*** Opening of Recorded data ***

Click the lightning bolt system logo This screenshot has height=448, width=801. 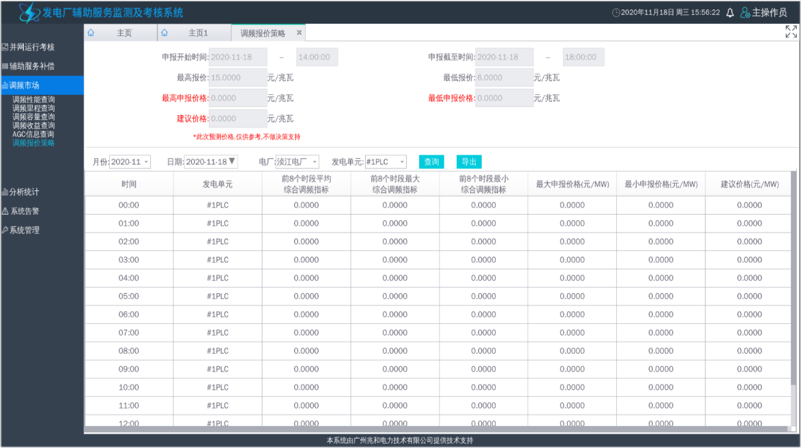tap(29, 12)
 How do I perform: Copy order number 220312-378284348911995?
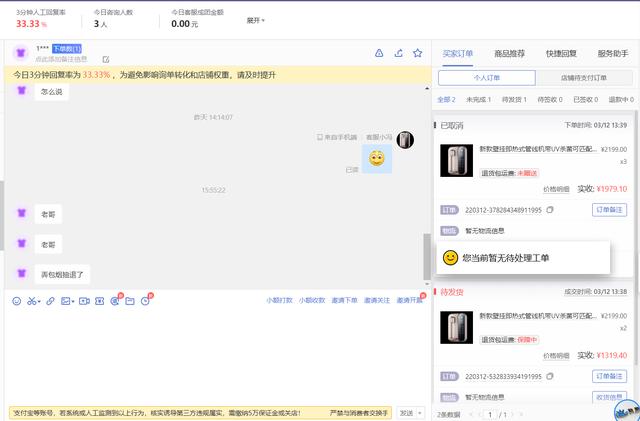[550, 210]
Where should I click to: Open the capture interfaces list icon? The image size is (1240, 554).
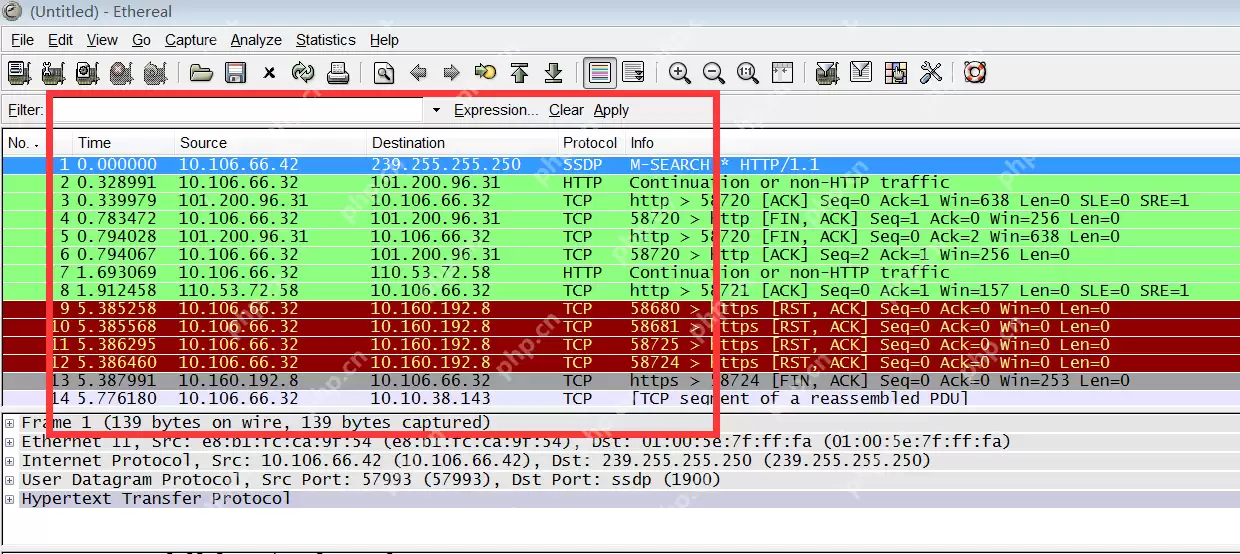pos(19,73)
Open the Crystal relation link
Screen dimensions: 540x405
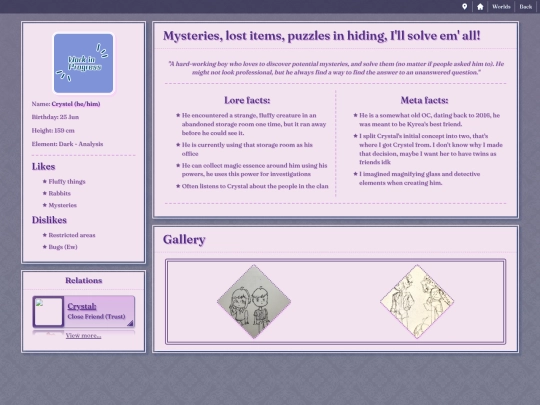coord(82,306)
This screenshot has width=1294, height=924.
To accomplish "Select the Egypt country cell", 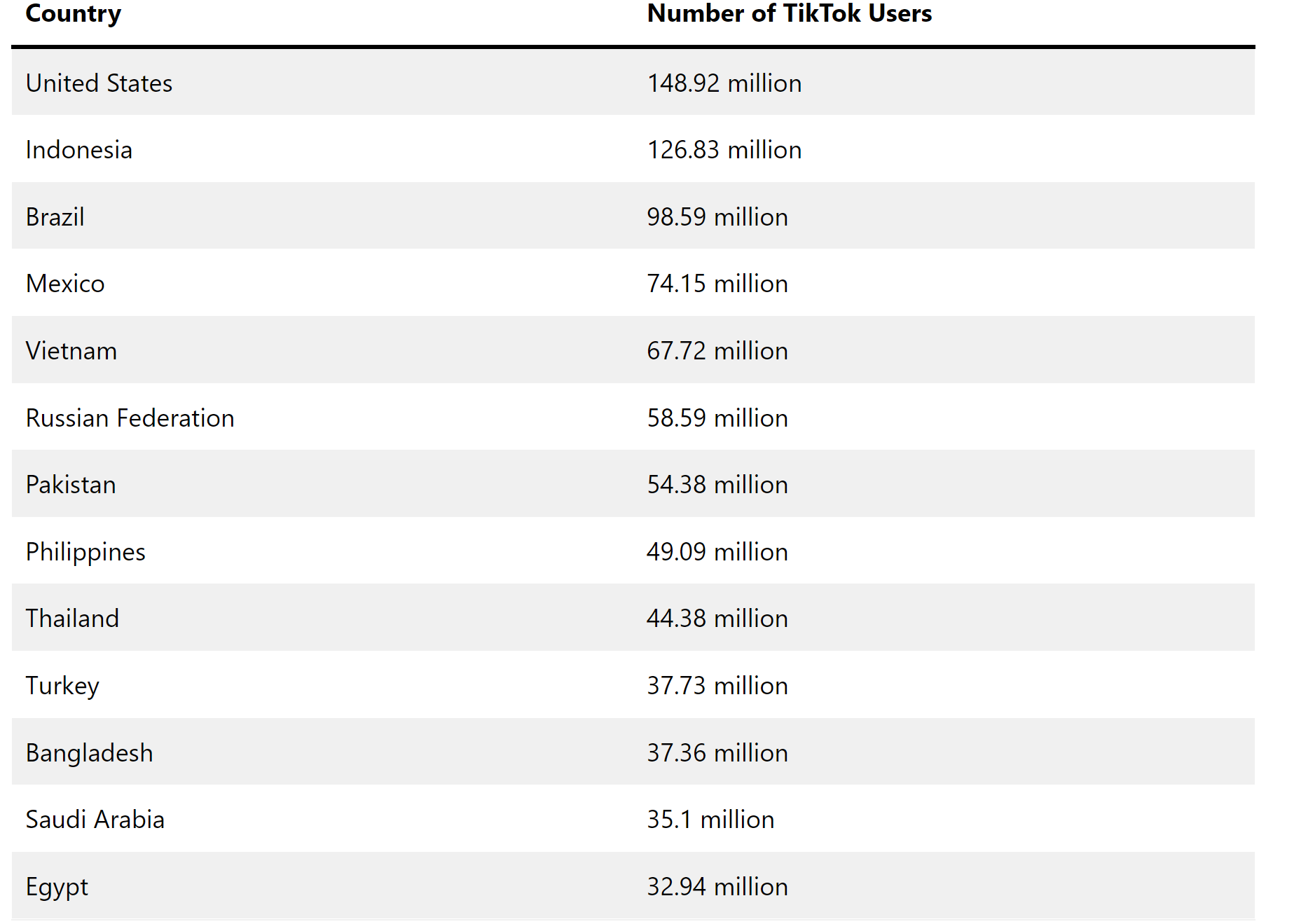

*** Close of Recorded data ***

» Exercise aim
All lines from the one bearing "Screen dimensions: 540x405" through the last line of the records, and only those, should be duplicated exactly; no picture belongs in the copy.

» Solution for this exercise
Screen dimensions: 540x405
coord(82,306)
This screenshot has width=1294, height=924.
To accomplish "Select the Egypt country cell", 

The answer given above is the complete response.